_Exercise details_
In the records that follow, the lines from the one containing "1431x840 pixels." to the one containing "Click the SmarterMail", inclusive, are to be given again exactly.

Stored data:

····················

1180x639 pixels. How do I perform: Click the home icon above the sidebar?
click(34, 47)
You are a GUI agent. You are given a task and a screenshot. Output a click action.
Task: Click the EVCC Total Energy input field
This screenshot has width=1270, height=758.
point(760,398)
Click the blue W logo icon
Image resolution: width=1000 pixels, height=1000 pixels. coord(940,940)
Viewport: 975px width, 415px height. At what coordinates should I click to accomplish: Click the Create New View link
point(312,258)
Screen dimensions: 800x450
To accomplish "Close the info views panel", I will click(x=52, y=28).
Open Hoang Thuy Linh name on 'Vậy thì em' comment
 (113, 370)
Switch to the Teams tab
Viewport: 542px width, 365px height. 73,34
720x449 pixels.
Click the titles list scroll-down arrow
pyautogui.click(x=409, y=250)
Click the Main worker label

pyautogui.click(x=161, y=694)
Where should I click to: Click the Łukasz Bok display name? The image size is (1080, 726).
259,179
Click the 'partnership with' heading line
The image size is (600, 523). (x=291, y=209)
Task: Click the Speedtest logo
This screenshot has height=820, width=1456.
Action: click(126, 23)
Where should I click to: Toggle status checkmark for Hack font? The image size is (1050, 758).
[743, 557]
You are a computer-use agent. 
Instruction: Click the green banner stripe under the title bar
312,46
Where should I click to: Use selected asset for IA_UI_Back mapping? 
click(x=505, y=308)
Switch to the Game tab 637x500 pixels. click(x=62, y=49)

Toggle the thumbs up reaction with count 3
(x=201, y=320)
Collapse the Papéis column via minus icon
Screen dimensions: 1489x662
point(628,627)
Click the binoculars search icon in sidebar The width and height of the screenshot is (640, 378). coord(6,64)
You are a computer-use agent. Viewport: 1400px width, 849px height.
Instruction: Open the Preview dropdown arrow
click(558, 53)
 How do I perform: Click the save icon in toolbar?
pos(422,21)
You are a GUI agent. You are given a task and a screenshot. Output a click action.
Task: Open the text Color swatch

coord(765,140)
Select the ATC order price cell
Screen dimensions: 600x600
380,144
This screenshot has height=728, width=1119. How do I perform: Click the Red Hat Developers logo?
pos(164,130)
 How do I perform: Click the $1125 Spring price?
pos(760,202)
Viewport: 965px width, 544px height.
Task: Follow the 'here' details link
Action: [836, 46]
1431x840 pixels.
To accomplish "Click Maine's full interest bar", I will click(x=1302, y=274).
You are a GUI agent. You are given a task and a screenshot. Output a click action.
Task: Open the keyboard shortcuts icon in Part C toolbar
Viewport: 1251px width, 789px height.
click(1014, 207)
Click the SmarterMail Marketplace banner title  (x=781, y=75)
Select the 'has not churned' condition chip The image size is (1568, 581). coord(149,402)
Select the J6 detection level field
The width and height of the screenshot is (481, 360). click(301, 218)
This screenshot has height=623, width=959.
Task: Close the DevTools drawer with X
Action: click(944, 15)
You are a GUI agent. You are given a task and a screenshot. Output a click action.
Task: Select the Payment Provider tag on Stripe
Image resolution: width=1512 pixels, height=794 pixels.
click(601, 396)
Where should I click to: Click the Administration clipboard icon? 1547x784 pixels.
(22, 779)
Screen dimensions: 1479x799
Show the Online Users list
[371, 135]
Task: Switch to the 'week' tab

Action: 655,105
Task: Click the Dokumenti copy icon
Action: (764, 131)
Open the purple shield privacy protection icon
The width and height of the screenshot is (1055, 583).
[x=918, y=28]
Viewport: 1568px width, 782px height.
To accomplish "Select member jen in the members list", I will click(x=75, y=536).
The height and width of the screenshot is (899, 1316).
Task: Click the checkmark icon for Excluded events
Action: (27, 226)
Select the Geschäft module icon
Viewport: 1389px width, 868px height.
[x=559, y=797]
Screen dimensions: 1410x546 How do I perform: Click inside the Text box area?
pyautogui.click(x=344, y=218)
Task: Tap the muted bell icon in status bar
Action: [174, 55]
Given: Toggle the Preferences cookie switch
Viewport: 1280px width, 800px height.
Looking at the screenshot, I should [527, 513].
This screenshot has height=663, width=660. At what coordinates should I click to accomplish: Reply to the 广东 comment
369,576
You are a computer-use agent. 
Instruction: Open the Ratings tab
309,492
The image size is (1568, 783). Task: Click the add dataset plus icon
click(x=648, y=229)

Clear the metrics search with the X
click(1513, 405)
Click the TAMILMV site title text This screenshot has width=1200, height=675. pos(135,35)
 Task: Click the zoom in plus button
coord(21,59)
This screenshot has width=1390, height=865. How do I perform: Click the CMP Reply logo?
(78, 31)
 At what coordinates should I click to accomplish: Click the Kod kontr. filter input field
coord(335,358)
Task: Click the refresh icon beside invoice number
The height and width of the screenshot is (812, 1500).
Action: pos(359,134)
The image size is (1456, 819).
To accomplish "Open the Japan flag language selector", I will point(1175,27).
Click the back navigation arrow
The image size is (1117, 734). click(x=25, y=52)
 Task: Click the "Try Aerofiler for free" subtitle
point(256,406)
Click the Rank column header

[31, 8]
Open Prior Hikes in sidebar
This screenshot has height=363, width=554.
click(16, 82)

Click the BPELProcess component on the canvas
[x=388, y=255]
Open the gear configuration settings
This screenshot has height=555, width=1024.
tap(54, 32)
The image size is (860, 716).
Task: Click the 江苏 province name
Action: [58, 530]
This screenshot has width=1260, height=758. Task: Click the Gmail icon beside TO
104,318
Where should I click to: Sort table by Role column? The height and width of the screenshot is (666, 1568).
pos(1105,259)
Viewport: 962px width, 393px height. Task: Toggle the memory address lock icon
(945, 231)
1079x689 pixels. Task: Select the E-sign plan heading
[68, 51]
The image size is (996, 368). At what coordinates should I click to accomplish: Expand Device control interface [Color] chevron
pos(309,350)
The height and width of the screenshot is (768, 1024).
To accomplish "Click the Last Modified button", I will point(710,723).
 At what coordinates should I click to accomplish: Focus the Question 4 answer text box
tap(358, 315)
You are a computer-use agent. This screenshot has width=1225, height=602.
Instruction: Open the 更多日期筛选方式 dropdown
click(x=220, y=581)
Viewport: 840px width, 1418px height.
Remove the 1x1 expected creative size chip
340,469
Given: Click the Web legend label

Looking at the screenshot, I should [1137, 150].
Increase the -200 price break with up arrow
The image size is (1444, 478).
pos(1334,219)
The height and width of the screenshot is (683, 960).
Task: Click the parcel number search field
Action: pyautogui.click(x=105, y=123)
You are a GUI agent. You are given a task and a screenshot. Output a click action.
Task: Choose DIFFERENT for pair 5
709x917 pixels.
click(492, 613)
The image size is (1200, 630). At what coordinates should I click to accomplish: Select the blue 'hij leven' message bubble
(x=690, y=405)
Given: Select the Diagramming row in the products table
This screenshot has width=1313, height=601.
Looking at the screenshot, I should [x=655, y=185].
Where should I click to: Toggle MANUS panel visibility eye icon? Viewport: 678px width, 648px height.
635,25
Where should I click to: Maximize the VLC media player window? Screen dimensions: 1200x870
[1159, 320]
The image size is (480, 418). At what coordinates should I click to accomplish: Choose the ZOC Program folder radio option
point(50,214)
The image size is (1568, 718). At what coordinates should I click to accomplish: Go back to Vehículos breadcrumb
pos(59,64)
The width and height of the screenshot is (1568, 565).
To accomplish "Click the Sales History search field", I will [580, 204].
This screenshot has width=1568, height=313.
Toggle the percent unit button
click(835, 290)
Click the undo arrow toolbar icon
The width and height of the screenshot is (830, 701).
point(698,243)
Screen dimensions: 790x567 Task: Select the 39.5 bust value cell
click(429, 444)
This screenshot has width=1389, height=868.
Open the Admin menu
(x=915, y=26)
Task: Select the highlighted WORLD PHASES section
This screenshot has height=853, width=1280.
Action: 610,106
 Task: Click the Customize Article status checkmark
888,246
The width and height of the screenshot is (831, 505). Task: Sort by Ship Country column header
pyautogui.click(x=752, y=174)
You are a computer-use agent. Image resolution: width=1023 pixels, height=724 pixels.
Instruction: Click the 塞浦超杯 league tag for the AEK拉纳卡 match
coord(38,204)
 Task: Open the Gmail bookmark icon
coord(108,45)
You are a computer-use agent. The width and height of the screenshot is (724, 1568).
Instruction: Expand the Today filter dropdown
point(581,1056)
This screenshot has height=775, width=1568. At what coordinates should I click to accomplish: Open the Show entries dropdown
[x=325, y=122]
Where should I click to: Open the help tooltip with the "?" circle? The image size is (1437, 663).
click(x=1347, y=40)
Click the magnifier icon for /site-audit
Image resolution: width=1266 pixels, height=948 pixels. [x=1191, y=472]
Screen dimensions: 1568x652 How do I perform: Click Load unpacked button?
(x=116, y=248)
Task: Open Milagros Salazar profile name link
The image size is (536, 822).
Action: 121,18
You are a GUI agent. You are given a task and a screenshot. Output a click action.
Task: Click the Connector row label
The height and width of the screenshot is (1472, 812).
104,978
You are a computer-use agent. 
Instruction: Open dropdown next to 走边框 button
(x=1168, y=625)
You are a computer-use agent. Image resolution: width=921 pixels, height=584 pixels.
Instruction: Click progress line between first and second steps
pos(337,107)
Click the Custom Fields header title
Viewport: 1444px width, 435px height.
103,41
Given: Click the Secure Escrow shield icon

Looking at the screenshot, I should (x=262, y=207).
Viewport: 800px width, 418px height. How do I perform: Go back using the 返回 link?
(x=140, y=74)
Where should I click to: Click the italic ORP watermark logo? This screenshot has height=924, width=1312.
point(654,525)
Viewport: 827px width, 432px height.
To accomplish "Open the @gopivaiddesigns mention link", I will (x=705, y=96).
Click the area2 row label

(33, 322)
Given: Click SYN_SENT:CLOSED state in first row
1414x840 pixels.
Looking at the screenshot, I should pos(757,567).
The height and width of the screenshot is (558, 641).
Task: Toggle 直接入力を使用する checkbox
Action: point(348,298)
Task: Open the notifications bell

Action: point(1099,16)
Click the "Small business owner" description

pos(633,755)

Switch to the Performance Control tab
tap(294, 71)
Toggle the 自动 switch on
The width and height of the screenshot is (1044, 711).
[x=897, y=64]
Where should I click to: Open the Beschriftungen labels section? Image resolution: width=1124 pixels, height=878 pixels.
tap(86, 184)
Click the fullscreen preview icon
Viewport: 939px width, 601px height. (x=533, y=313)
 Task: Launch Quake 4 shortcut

····················

_Answer for this exercise_
1431x840 pixels.
To accomplish "Click Maine's full interest bar", I will click(x=1302, y=274).
You are a GUI agent. You are given a task and a screenshot. Output a click action.
Task: Open the keyboard shortcuts icon in Part C toolbar
Viewport: 1251px width, 789px height.
click(1014, 207)
Click the SmarterMail Marketplace banner title  (x=781, y=75)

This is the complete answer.